St. Louis, Sept. 19, 1867.
    A telegram from North Platte on the 17th inst. says that the Indian Commissioners have arrived. Two hundred Indians are there, with Spotted Tail, Standing Elk, Swift Bear, Pawnee Killer and Turkey Foot and other chiefs. A consultation was to be held yesterday afternoon. The rescued captives, three white women and three children, were delivered up by Spotted Tail to the Commissioners.
    Letters from Fort Dodge say that the Indians are very numerous in that vicinity. The scouts say that the Cheyennes, Arapahoes, Comanches and Kiowas have consolidated, and that there are two thousand of them on the war path.
    On the 10th inst., thirty miles from Fort Dodge, a train of forty wagons, laden with Spencer rifle ammunition and quartermaster's stores, en route for Fort Dodge, was attacked by Indians and five wagons captured. On the day following another train was attacked, twenty-five miles above Fort Dodge and four men were killed and twelve mules captured. Near Fort Lyon, about the same time, a train bound to New Mexico was attacked by the savages and sixty mules carried off. The stave company's station at Cameron's Crossing was robbed of ten mules on the same night.

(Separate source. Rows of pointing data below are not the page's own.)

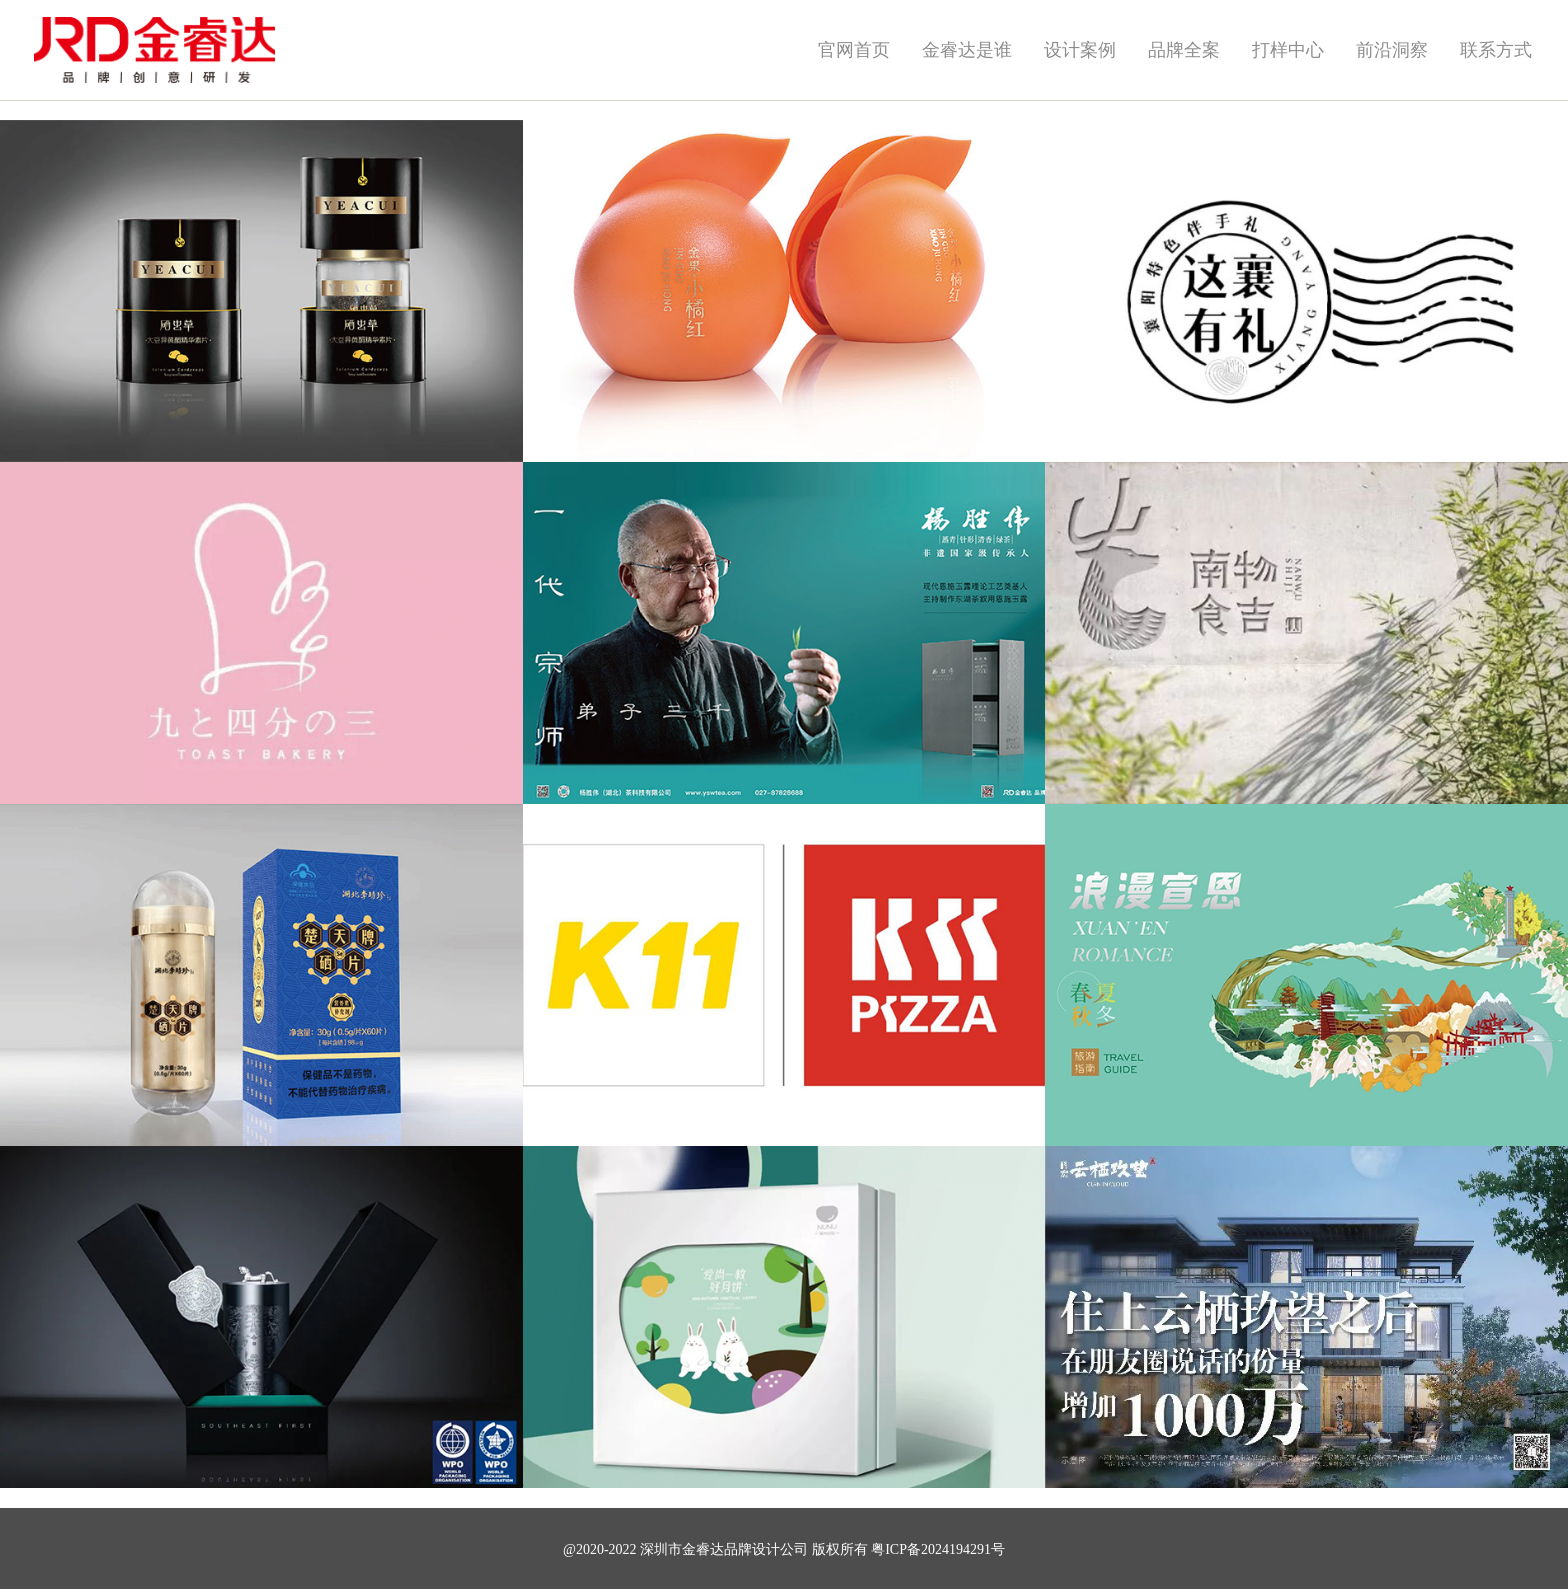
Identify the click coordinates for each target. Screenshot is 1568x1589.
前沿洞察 (1392, 50)
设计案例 (1080, 50)
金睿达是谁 (967, 50)
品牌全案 (1184, 50)
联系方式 (1496, 50)
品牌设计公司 (766, 1549)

    The Montana Volunteers, under Colonel Howell, had a fight with Indians on Boulder river on the 30th of August. The troops afterwards found the outfitting tools and a coat belonging to Captains Weston and Hodge, who were reported killed on the 2d August. The coat had several bullet and arrow holes through it. Three men were picked up, all severely wounded, who report that they fought the Indians all the way from Fort Smith, and confirm previous reports about the fights at that post. One lieutenant and three men were killed, and three wounded. All the hay in that vicinity is burned. Colonel Howell has been reinforced with eighty men and a piece of artillery. Captain Nelson is pushing for the Yellowstone against the Upper Sioux and Blackfeet.
    It is stated that the Crows, though professing peace, were undoubtedly engaged in many depredations throughout that country.
    The Republican's correspondent with the Indian Commissioners, writing from Omaha, says that an officer who has just arrived, after traversing the country from Big Horn river, estimates the number of hostile Indians of the North, at twenty-two hundred, most of whom are under the sway of Red Cloud, the Chief of the Upper Brule Sioux. Several hostile tribes are now concentrated about Rose Brule, on the northern slope of the Rocky Mountains, between forts Phil Kearny and C. F. Smith.
    Red Cloud is reported by Iron Ball to have said, "We do not want peace, because when we are at peace we are poor; now we are rich."
    Large numbers of Indians congregated at Fort Rice to meet the Peace Commissioners on their way up the Missouri river, and were greatly disappointed when they learned the Commission was obliged to turn back.
    A letter from Fort Larned gives an account of the council between Colonels Murphy, Butterfield and Wynkoop, and Satanti, the head chief of the Kiowas, on the 10th inst. Satanti professed the greatest friendship for the whites and promised to send runners to the different Southern tribes, and call them to a council with the Peace Commissioners in October. Medicine Lodge creek was the point determined upon as the place for the grand council to be held with the Peace Commissioners.
    Two fatal cases of cholera occurred at Omaha yesterday, J. B. Sutton, a promising citizen, was one of the victims.


Source:

Unknown, "The Indian Commission," New York Herald, Friday, 20 September 1867, Page 4, Col. 6.